The cost to Bristol (which does not yet have a stadium that is fit for purpose for such an event and faces a huge battle to deliver one) is estimated to be £150m in lost income. That doesn’t account for the £400,000 the city council spent on supporting the bid, which became the subject of regional news reports today.

Recognising the economic potential of the 2018 event, the HCA has directly supported the bid through its work in Milton Keynes, which was also a candidate host city.

Yes, it’s hugely disappointing not to have won the bid. But, as some outside the media have rightly said, it’s hardly the end of the world.

If there is a positive that can be drawn from this story, it is the demonstration that football clubs and local and national Government can work together for the common good. These partnerships could be built on, which could provide a real ‘win win’ scenario for all involved.

Local leaders recognised this, stating that the job of regenerating local communities goes on regardless. This remains the focus of their work, and would have been even if we had won the bid to host the 2018 tournament. This point was well made at the press conference by bid leaders in Plymouth after the result yesterday, a video of which is below.
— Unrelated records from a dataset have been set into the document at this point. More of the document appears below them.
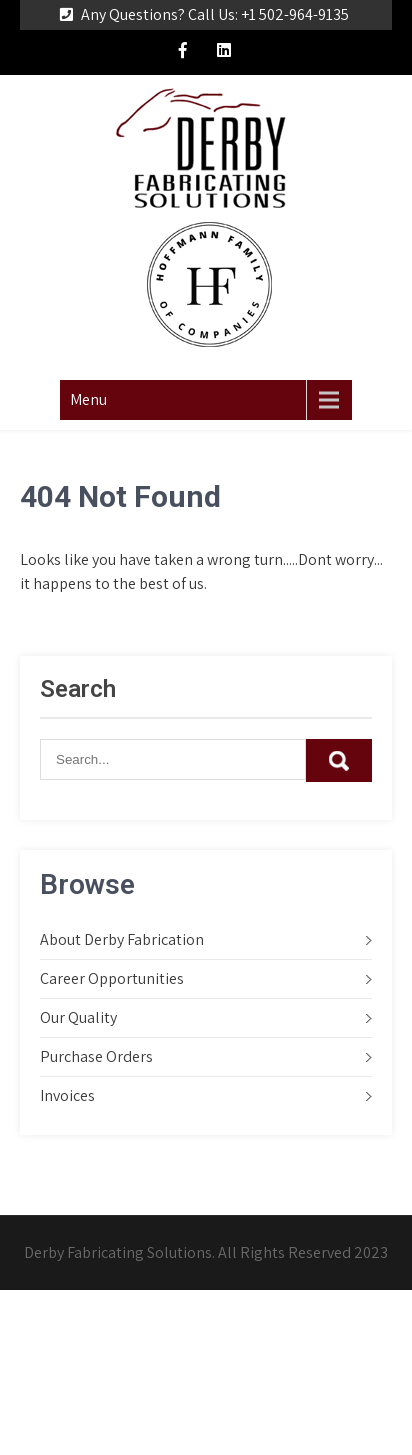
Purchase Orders (96, 1056)
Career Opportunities (112, 978)
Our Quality (78, 1017)
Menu (88, 399)
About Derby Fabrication (122, 939)
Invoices (67, 1095)
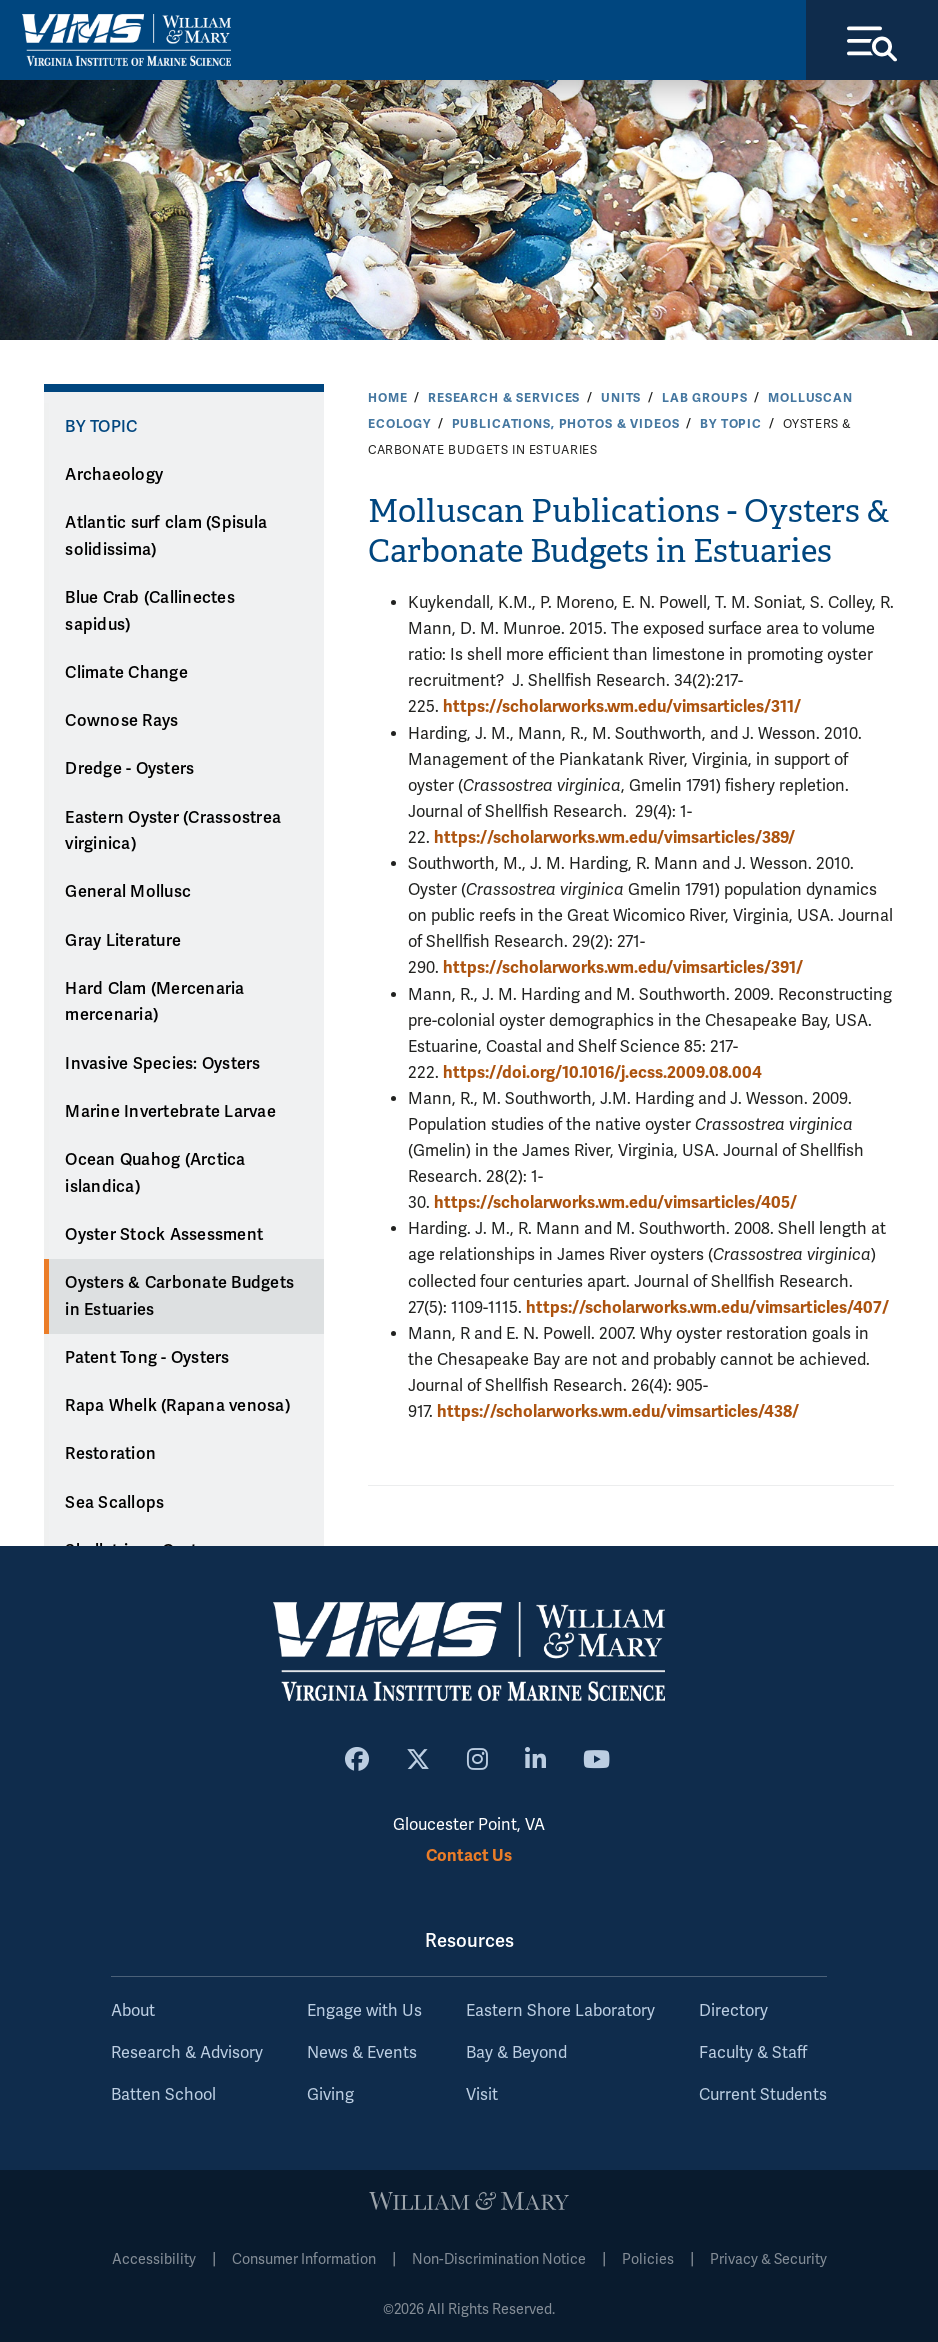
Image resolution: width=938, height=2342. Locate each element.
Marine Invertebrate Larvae (170, 1112)
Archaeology (114, 475)
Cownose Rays (121, 721)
That FIFA could be more transparent and open is hardly ‘news’, and would not have merited a footnote in many reports if England’s bid had triumphed. To drag the issue over the coals now reeks of sour grapes: there are more important things in life to worry about.

As a football fan, my biggest disappointment is that I will not be taking my kids to a game in Bristol in 2018. That would be a wonderful event to share, even if it may not have resulted in us watching a top team play in the city. Looking on the bright side, if England hosts the 2030 World Cup (which, amazingly, is the next possible tournament they could bid for) maybe the kids could take me.